If all you want is to make the target inactive in an area for a week, and you don't care about them being killed wherever they run off to, you do not need a merc corp. Just declare war yourself, with whatever pitiful excuse for an industrial corp you happen to have. 99.9% of high sec corps have gotten so paranoid about constant "traps" that they don't even care who or what the war is coming from, they'll still disband/scatter/go inactive to avoid it.

The dead swans lay in the stagnant pool. They lay. They rotted. They turned Around occasionally. Bits of flesh dropped off them from Time to time. And sank into the pool's mire. They also smelt a great deal.

Paula Nancy Millstone Jennings (Sussex)

Badman Lasermouse
Run and Gun Mercenary Corps
#158 - 2016-06-08 18:52:47 UTC  |  Edited by: Badman Lasermouse
Hello Nerds and Devils and every other Merc on this thread,


Come to Low Sec, no bullshit.

You are all old and rich and absolutely wasted in high sec. Put those 100+ Million SP toons into ships and come to a place where everyone is a war target. Stop worrying about your killboards. Any group of you could come carve out some space for yourselves in low and keep the content train moving. The mechanics are different and the targets are many but I can assure you the content is there. Live dangerous for a while.


I'll gladly take on any Devil or other merc that wishes to try Low sec and see how it feels. Dust off those capitals and Black Ops you never get to use and come kill internet spaceships.

-Badman

Tengu Grib
Caldari Provisions
Caldari State
#159 - 2016-06-08 19:45:56 UTC
Badman Lasermouse wrote:
Hello Nerds and Devils and every other Merc on this thread,


Come to Low Sec, no bullshit.

You are all old and rich and absolutely wasted in high sec. Put those 100+ Million SP toons into ships and come to a place where everyone is a war target. Stop worrying about your killboards. Any group of you could come carve out some space for yourselves in low and keep the content train moving. The mechanics are different and the targets are many but I can assure you the content is there. Live dangerous for a while.


I'll gladly take on any Devil or other merc that wishes to try Low sec and see how it feels. Dust off those capitals and Black Ops you never get to use and come kill internet spaceships.


I'm flying with Rabble right now. If I get irritated enough with constant moving and Sov BS I'll probably come to low sec. I don't have the time to get spies into WT corps and figure out if and when they might be online so I can maybe track them down and hope they don't notice I'm coming so I can have a chance and perhaps killing them.

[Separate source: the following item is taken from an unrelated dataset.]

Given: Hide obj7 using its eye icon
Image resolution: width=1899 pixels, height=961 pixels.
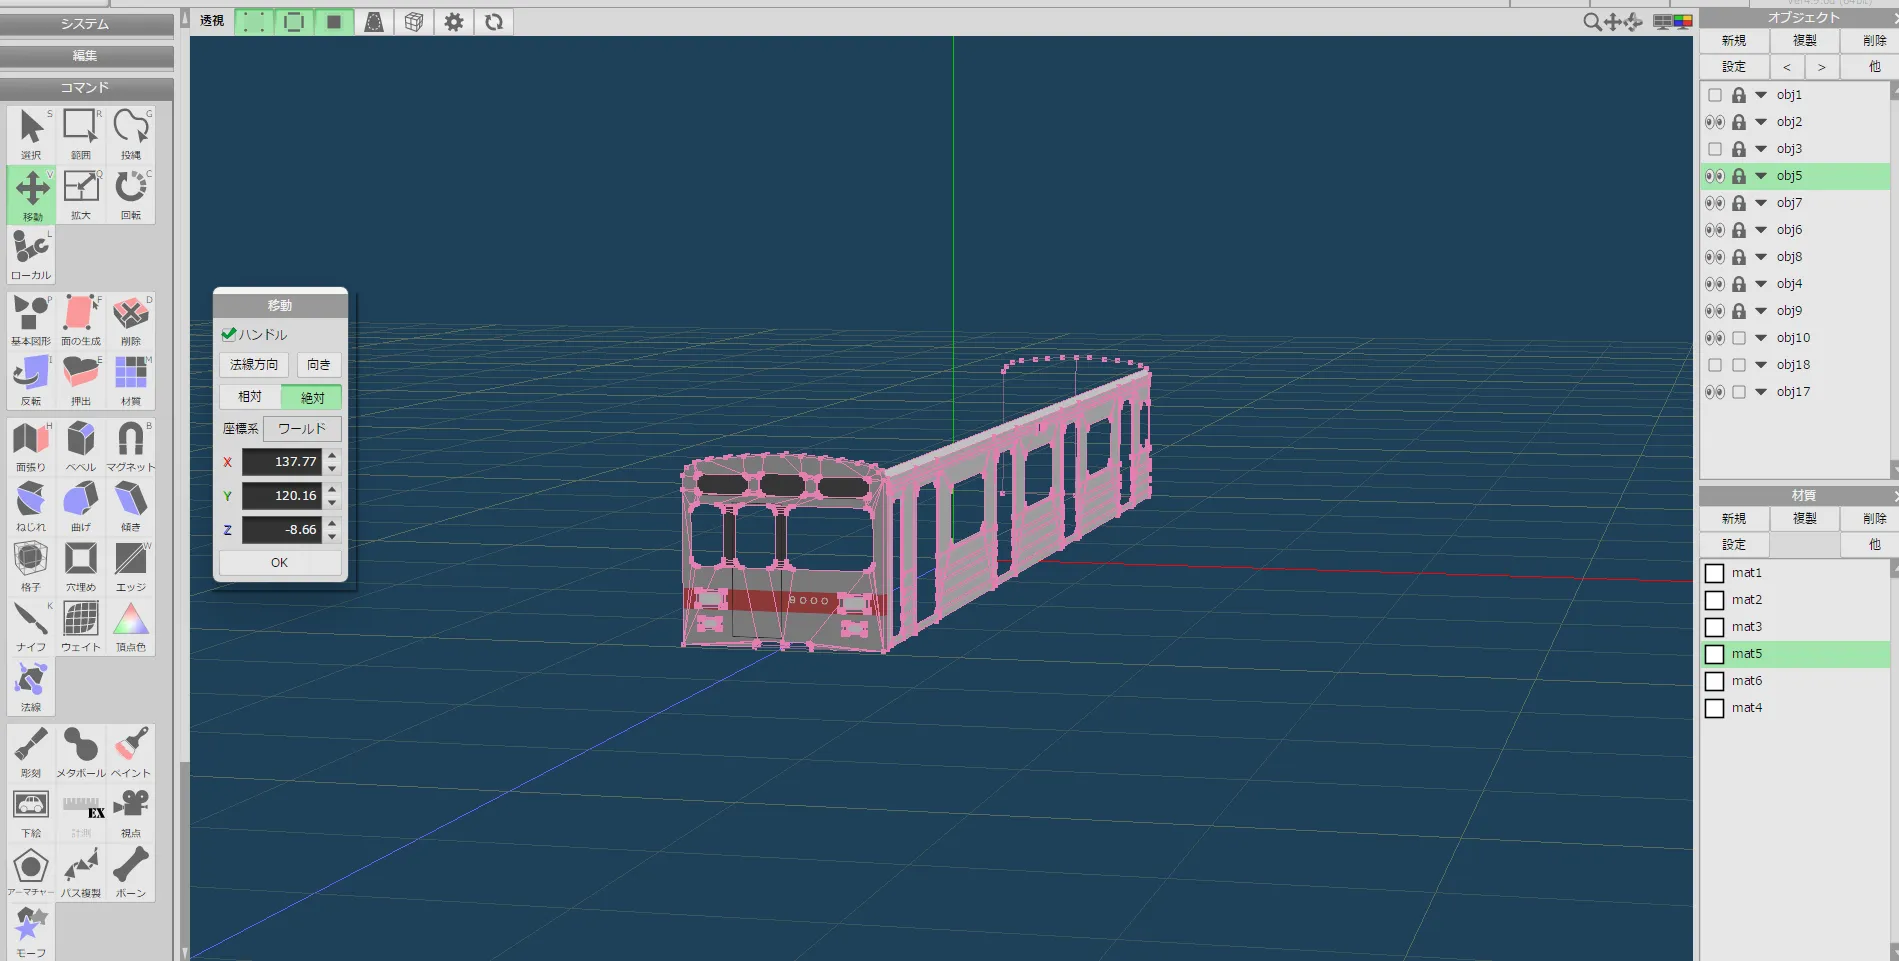Looking at the screenshot, I should tap(1714, 203).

Until the rest of the new structures come out HS is a stagnant waste land for small scale war decs. Hoping that changes.

Rabble Rabble Rabble

Praise James, Supreme Protector of High Sec.

VegasMirage
Blank-Space
Northern Coalition.
#160 - 2016-06-11 10:49:22 UTC
With that said, anybody wanna join me for some 4-4 insta-lock-popping fun?

no more games... it's real this time!!!